TASK DIRECTIONS - Nothing in the records may be left out; restate them word for word.

DATA SHOWN -
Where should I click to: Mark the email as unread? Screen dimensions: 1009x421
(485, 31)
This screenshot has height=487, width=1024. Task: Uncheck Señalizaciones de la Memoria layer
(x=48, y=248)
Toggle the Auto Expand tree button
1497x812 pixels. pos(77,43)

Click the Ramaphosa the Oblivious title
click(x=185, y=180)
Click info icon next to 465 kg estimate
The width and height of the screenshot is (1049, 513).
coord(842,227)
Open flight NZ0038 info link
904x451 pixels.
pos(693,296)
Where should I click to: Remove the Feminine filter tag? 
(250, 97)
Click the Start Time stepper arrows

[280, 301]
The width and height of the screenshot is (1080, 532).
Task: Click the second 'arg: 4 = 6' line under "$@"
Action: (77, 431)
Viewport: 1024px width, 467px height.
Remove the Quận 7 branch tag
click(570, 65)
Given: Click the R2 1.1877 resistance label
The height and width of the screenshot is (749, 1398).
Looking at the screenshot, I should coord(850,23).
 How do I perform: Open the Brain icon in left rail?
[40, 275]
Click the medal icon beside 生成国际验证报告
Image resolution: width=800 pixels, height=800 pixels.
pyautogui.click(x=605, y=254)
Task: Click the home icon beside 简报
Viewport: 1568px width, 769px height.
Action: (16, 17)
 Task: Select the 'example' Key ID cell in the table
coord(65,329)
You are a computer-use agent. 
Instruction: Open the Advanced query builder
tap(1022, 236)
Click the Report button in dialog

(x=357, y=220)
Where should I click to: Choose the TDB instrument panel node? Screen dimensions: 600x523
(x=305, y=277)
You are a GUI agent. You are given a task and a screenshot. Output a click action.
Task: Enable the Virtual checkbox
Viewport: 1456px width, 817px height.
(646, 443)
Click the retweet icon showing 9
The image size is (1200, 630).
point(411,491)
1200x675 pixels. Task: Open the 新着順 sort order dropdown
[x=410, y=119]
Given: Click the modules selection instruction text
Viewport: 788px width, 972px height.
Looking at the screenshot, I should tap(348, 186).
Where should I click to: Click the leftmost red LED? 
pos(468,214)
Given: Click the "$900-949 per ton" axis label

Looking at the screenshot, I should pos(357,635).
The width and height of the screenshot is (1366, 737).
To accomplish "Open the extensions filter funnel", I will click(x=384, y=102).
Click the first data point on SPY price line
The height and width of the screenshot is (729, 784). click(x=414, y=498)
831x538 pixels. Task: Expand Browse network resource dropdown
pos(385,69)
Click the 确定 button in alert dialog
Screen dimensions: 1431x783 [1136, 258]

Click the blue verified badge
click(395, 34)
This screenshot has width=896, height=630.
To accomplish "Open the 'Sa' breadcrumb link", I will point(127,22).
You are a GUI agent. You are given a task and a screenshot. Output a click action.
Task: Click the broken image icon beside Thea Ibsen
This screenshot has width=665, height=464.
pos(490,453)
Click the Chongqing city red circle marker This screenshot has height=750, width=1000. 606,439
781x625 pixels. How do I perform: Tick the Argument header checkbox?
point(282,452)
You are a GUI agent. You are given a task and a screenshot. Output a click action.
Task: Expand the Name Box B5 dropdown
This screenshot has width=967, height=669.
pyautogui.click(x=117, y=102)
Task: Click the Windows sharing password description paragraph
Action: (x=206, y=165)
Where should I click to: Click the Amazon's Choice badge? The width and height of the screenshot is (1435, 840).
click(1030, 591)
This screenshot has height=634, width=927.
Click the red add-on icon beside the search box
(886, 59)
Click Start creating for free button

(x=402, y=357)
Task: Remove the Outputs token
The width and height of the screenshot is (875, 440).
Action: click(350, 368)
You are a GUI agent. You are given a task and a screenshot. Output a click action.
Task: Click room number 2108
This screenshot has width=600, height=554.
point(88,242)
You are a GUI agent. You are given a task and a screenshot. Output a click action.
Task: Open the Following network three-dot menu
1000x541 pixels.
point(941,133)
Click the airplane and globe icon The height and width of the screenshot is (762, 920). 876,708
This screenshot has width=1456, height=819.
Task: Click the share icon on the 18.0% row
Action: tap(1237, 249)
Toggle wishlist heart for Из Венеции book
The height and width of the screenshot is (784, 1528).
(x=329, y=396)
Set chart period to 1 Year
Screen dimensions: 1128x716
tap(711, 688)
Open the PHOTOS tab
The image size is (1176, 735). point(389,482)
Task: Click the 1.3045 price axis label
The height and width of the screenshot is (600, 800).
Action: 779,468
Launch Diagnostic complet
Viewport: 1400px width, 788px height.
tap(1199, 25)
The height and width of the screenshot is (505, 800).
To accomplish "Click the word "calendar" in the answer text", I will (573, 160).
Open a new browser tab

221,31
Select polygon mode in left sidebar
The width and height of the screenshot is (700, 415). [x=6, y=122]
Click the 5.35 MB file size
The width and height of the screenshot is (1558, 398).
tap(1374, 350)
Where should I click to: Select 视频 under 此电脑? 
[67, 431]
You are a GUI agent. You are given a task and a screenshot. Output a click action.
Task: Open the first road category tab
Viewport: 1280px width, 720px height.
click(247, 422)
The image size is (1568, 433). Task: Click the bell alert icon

RESULT OF THE TASK -
Where should I click to: Mark the email as unread? Screen dimensions: 1009x421
(485, 31)
This screenshot has height=487, width=1024. Task: Uncheck Señalizaciones de la Memoria layer
(x=48, y=248)
Toggle the Auto Expand tree button
1497x812 pixels. pos(77,43)

Click the Ramaphosa the Oblivious title
click(x=185, y=180)
Click info icon next to 465 kg estimate
The width and height of the screenshot is (1049, 513).
coord(842,227)
Open flight NZ0038 info link
904x451 pixels.
pos(693,296)
Where should I click to: Remove the Feminine filter tag? 
(250, 97)
Click the Start Time stepper arrows

[280, 301]
The width and height of the screenshot is (1080, 532).
Task: Click the second 'arg: 4 = 6' line under "$@"
Action: (77, 431)
Viewport: 1024px width, 467px height.
Remove the Quận 7 branch tag
click(570, 65)
Given: Click the R2 1.1877 resistance label
The height and width of the screenshot is (749, 1398).
Looking at the screenshot, I should coord(850,23).
 How do I perform: Open the Brain icon in left rail?
[40, 275]
Click the medal icon beside 生成国际验证报告
Image resolution: width=800 pixels, height=800 pixels.
pyautogui.click(x=605, y=254)
Task: Click the home icon beside 简报
Viewport: 1568px width, 769px height.
Action: (16, 17)
 Task: Select the 'example' Key ID cell in the table
coord(65,329)
You are a computer-use agent. 
Instruction: Open the Advanced query builder
tap(1022, 236)
Click the Report button in dialog

(x=357, y=220)
Where should I click to: Choose the TDB instrument panel node? Screen dimensions: 600x523
(x=305, y=277)
You are a GUI agent. You are given a task and a screenshot. Output a click action.
Task: Enable the Virtual checkbox
Viewport: 1456px width, 817px height.
(646, 443)
Click the retweet icon showing 9
The image size is (1200, 630).
point(411,491)
1200x675 pixels. Task: Open the 新着順 sort order dropdown
[x=410, y=119]
Given: Click the modules selection instruction text
Viewport: 788px width, 972px height.
Looking at the screenshot, I should tap(348, 186).
Where should I click to: Click the leftmost red LED? 
pos(468,214)
Given: Click the "$900-949 per ton" axis label

Looking at the screenshot, I should pos(357,635).
The width and height of the screenshot is (1366, 737).
To accomplish "Open the extensions filter funnel", I will click(x=384, y=102).
Click the first data point on SPY price line
The height and width of the screenshot is (729, 784). click(x=414, y=498)
831x538 pixels. Task: Expand Browse network resource dropdown
pos(385,69)
Click the 确定 button in alert dialog
Screen dimensions: 1431x783 [1136, 258]

Click the blue verified badge
click(395, 34)
This screenshot has width=896, height=630.
To accomplish "Open the 'Sa' breadcrumb link", I will point(127,22).
You are a GUI agent. You are given a task and a screenshot. Output a click action.
Task: Click the broken image icon beside Thea Ibsen
This screenshot has width=665, height=464.
pos(490,453)
Click the Chongqing city red circle marker This screenshot has height=750, width=1000. 606,439
781x625 pixels. How do I perform: Tick the Argument header checkbox?
point(282,452)
You are a GUI agent. You are given a task and a screenshot. Output a click action.
Task: Expand the Name Box B5 dropdown
This screenshot has width=967, height=669.
pyautogui.click(x=117, y=102)
Task: Click the Windows sharing password description paragraph
Action: (x=206, y=165)
Where should I click to: Click the Amazon's Choice badge? The width and height of the screenshot is (1435, 840).
click(1030, 591)
This screenshot has height=634, width=927.
Click the red add-on icon beside the search box
(886, 59)
Click Start creating for free button

(x=402, y=357)
Task: Remove the Outputs token
The width and height of the screenshot is (875, 440).
Action: click(350, 368)
You are a GUI agent. You are given a task and a screenshot. Output a click action.
Task: Click room number 2108
This screenshot has width=600, height=554.
point(88,242)
You are a GUI agent. You are given a task and a screenshot. Output a click action.
Task: Open the Following network three-dot menu
1000x541 pixels.
point(941,133)
Click the airplane and globe icon The height and width of the screenshot is (762, 920). 876,708
This screenshot has width=1456, height=819.
Task: Click the share icon on the 18.0% row
Action: tap(1237, 249)
Toggle wishlist heart for Из Венеции book
The height and width of the screenshot is (784, 1528).
(x=329, y=396)
Set chart period to 1 Year
Screen dimensions: 1128x716
tap(711, 688)
Open the PHOTOS tab
The image size is (1176, 735). point(389,482)
Task: Click the 1.3045 price axis label
The height and width of the screenshot is (600, 800).
Action: 779,468
Launch Diagnostic complet
Viewport: 1400px width, 788px height.
tap(1199, 25)
The height and width of the screenshot is (505, 800).
To accomplish "Click the word "calendar" in the answer text", I will (573, 160).
Open a new browser tab

221,31
Select polygon mode in left sidebar
The width and height of the screenshot is (700, 415). [x=6, y=122]
Click the 5.35 MB file size
The width and height of the screenshot is (1558, 398).
tap(1374, 350)
Where should I click to: Select 视频 under 此电脑? 
[67, 431]
You are a GUI agent. You are given a task and a screenshot. Output a click action.
Task: Open the first road category tab
Viewport: 1280px width, 720px height.
click(247, 422)
The image size is (1568, 433). Task: Click the bell alert icon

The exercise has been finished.